What needs to be done: Copy out again, unchanged, the listing below from the line that has "Given: Bookmark this page with star icon" through the line that has "The height and".

Data excerpts:

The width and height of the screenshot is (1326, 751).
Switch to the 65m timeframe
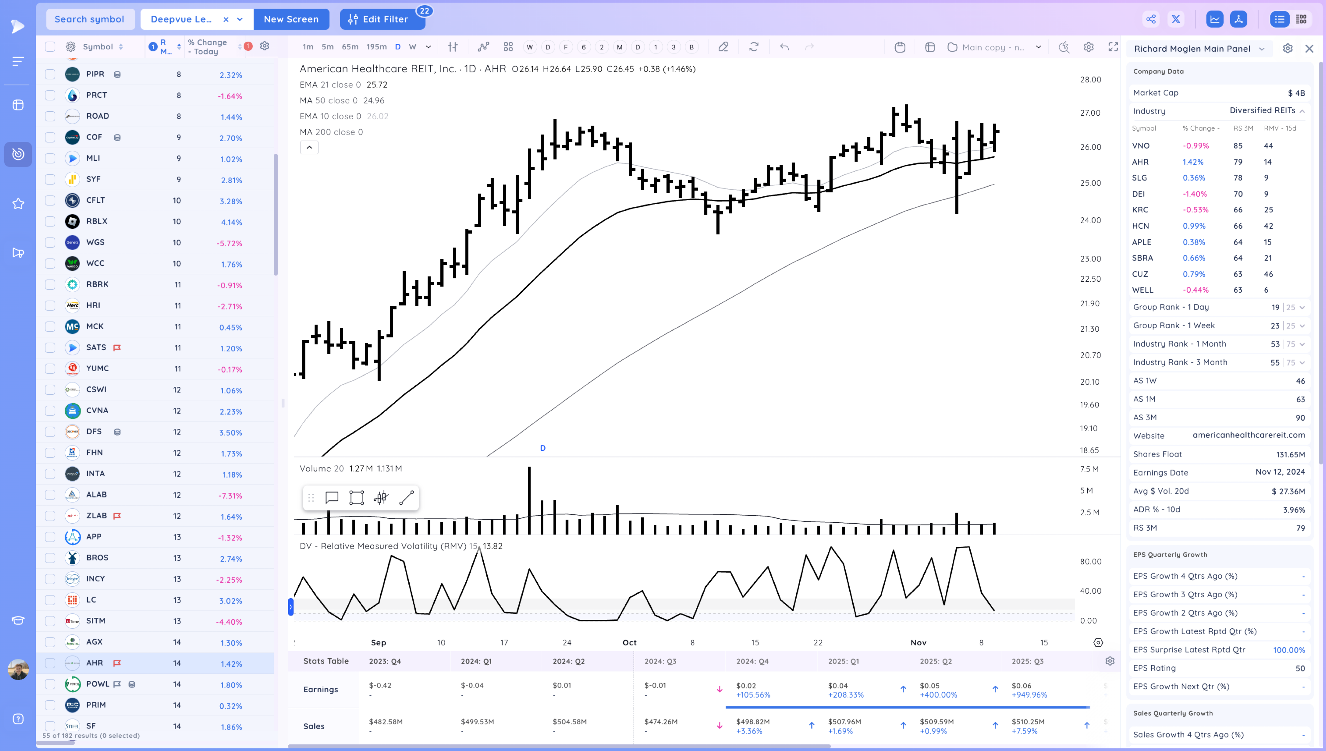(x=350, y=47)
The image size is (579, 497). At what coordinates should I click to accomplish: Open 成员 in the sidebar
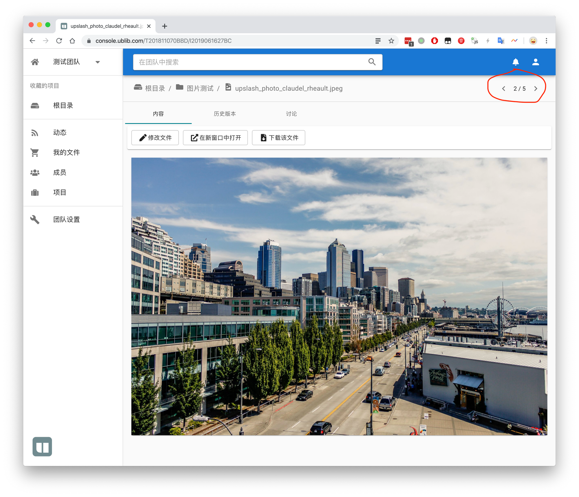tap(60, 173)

* * *

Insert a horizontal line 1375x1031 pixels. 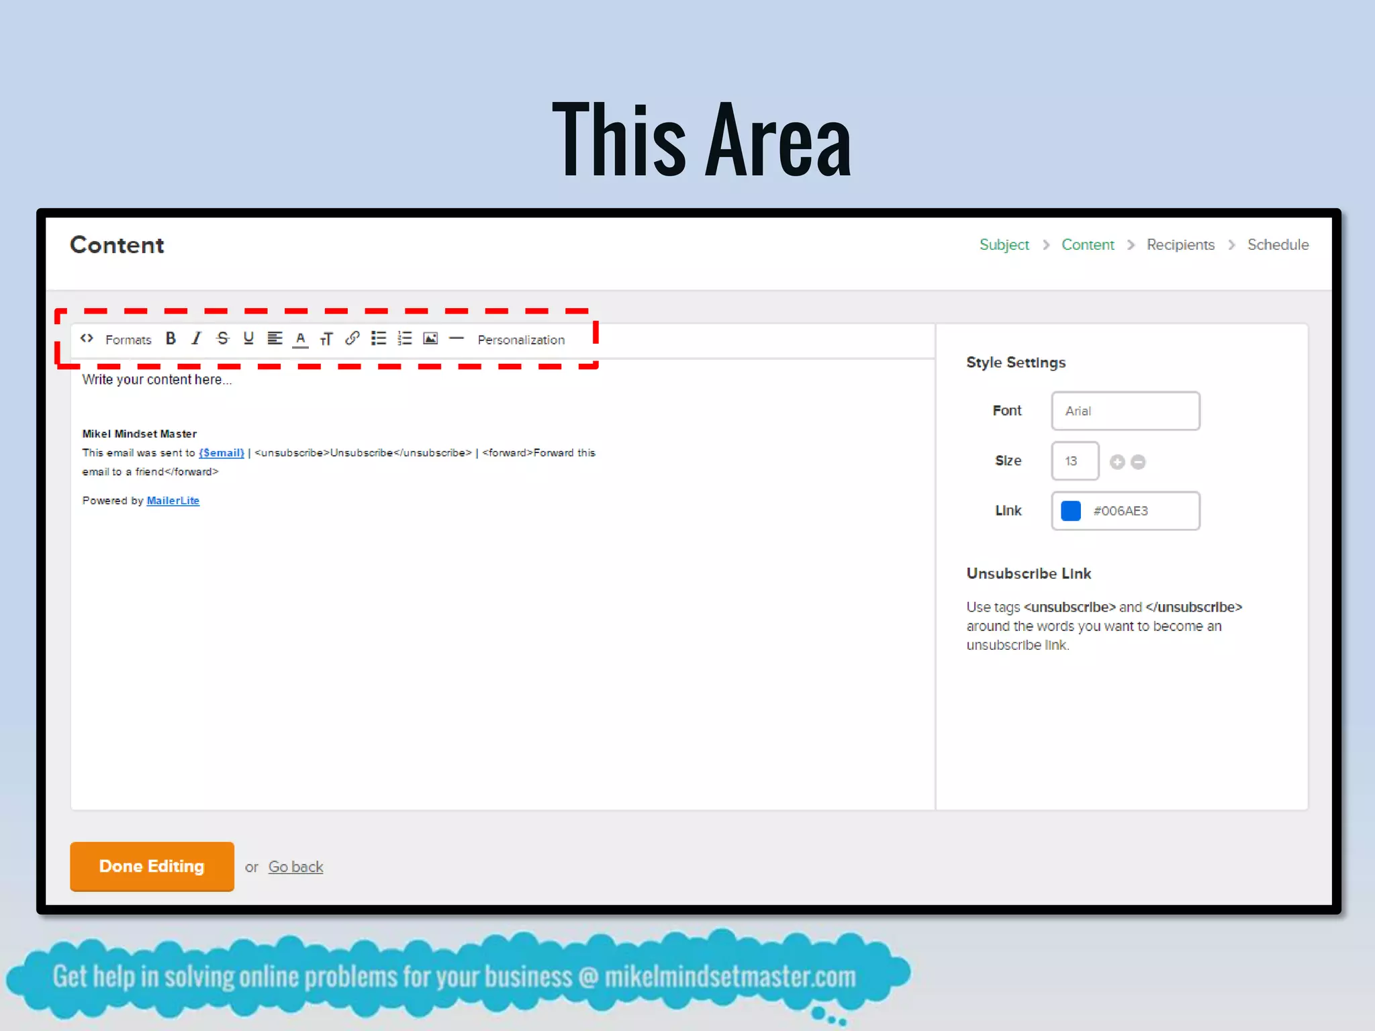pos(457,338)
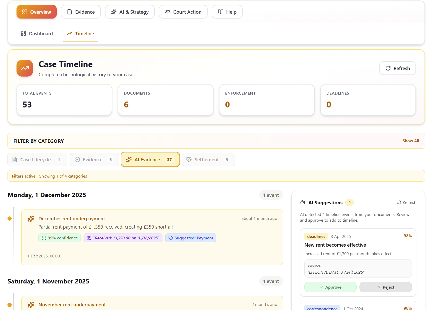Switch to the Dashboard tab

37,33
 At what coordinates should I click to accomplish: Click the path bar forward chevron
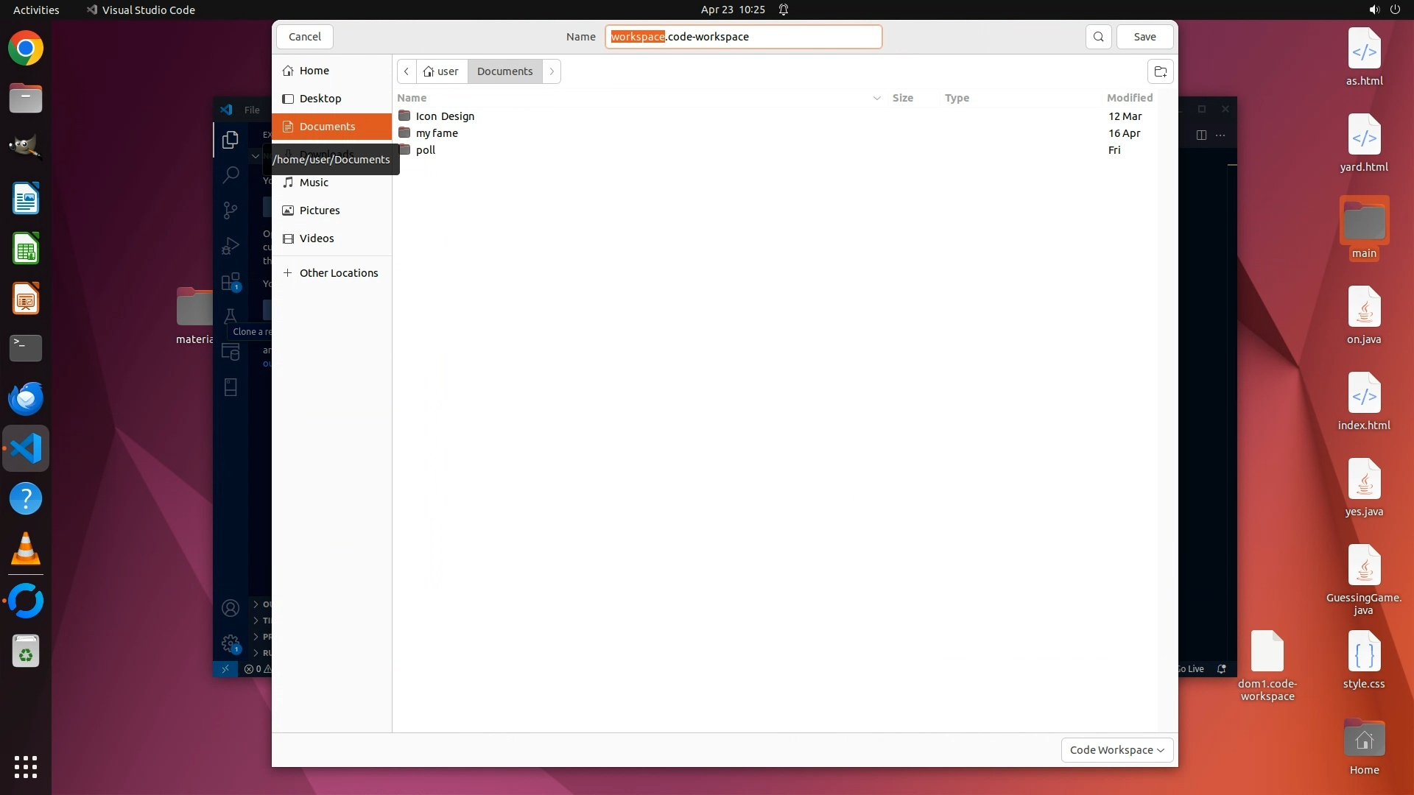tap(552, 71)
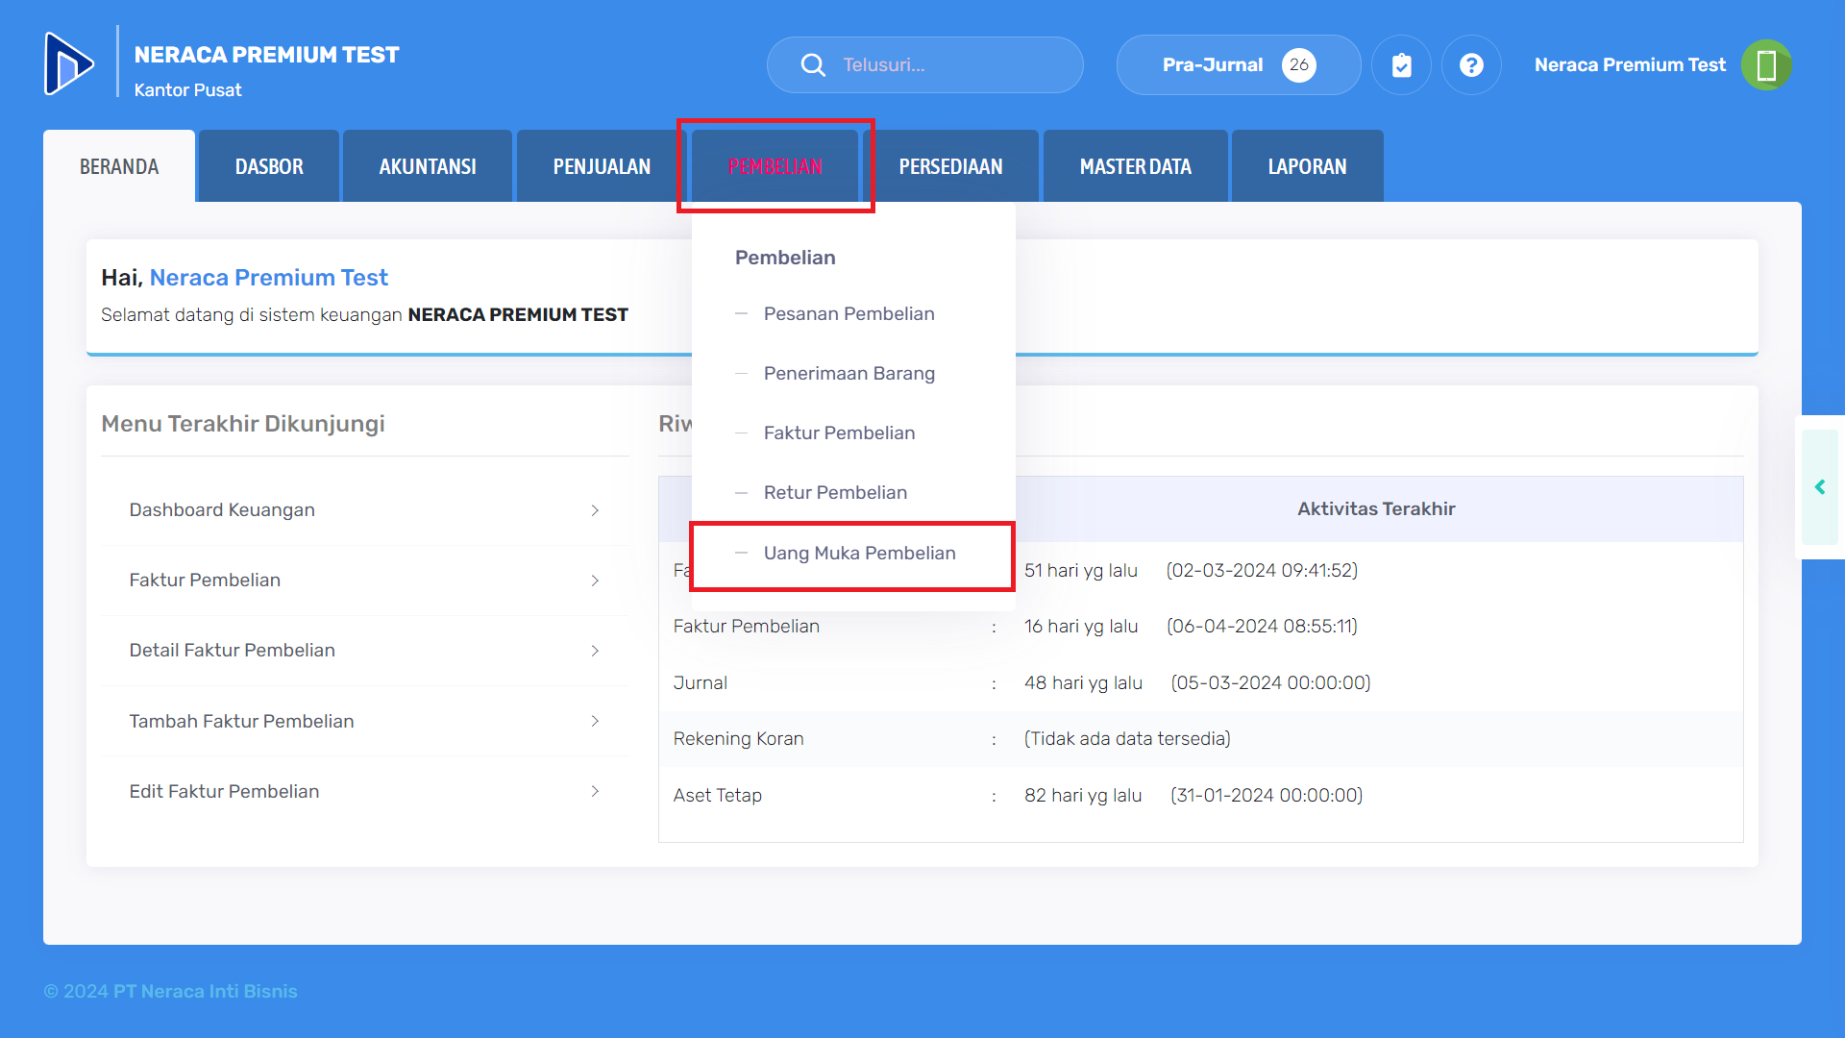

--

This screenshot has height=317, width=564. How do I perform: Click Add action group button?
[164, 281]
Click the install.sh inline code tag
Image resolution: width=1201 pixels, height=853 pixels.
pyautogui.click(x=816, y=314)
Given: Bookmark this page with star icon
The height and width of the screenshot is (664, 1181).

Response below:
Given: Bookmark this page with star icon
The height and width of the screenshot is (664, 1181).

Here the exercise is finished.